On 08.08.19 02:18, Eric Blake wrote:
> On 7/4/19 8:09 AM, Denis Plotnikov wrote:
>> The patch adds some preparation parts for incompatible compression type
>> feature to QCOW2 header that indicates that *all* compressed clusters
>> must be (de)compressed using a certain compression type.
>>
>> It is implied that the compression type is set on the image creation and
>> can be changed only later by image conversion, thus compression type
>> defines the only compression algorithm used for the image.
>>
>> The goal of the feature is to add support of other compression algorithms
>> to qcow2. For example, ZSTD which is more effective on compression than ZLIB.
>> It works roughly 2x faster than ZLIB providing a comparable compression ratio
>> and therefore provide a performance advantage in backup scenarios.
> 
> provides
> 
>>
>> The default compression is ZLIB. Images created with ZLIB compression type
>> are backward compatible with older qemu versions.
>>
>> Signed-off-by: Denis Plotnikov <address@hidden>
> 
>> +++ b/docs/interop/qcow2.txt
>> @@ -109,7 +109,12 @@ in the description of a field.
>>                                  An External Data File Name header extension 
>> may
>>                                  be present if this bit is set.
>>  
>> -                    Bits 3-63:  Reserved (set to 0)
>> +                    Bit 3:      Compression type bit.
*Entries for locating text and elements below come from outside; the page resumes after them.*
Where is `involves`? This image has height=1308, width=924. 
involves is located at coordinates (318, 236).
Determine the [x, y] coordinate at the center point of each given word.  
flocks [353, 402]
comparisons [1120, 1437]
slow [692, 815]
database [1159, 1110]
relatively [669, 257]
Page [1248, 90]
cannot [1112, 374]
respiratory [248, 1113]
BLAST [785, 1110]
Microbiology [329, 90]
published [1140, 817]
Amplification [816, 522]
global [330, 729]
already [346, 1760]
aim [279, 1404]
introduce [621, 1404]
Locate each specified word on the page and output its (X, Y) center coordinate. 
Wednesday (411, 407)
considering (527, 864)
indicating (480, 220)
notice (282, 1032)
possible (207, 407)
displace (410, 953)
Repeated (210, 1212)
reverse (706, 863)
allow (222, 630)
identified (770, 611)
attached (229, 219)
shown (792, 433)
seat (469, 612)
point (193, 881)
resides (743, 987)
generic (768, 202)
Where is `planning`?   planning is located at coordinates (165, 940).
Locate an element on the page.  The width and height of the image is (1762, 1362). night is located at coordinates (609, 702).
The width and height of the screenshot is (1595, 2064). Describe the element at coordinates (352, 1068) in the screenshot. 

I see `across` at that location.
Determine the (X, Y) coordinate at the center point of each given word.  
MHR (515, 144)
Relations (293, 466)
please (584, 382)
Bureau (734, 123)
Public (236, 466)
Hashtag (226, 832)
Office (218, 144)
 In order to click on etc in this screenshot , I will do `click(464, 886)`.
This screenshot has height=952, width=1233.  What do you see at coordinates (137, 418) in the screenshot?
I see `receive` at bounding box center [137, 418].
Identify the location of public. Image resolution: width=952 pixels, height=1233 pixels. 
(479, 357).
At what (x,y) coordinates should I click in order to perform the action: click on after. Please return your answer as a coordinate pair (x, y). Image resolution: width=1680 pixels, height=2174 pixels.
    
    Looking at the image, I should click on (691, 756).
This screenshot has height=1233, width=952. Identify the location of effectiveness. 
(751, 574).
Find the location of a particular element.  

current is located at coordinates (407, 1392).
The bit must be set if
>> +                                the compression type differs from default: 
>> zlib.
> 
> I'd word this 'from the default of zlib.'
> 
>> +                                If the compression type is default the bit 
>> must
>> +                                be unset.
> 
> Why? I see no reason to forbid a qcow2 image that has the incompatible
> bit set but still uses zlib compression.  True, such an image is not as
> friendly to older clients, but it is not technically wrong, and newer
> clients would still be able to use the image if not for this sentence
> telling them they must not.

Just because an image doesn’t adhere to the specification doesn’t mean
you have to reject it, if the intention is clear.

> I'd drop this sentence.

I wouldn’t, I like it (in essence).  Though maybe the “must” is indeed
too strong and it should be a “should” instead.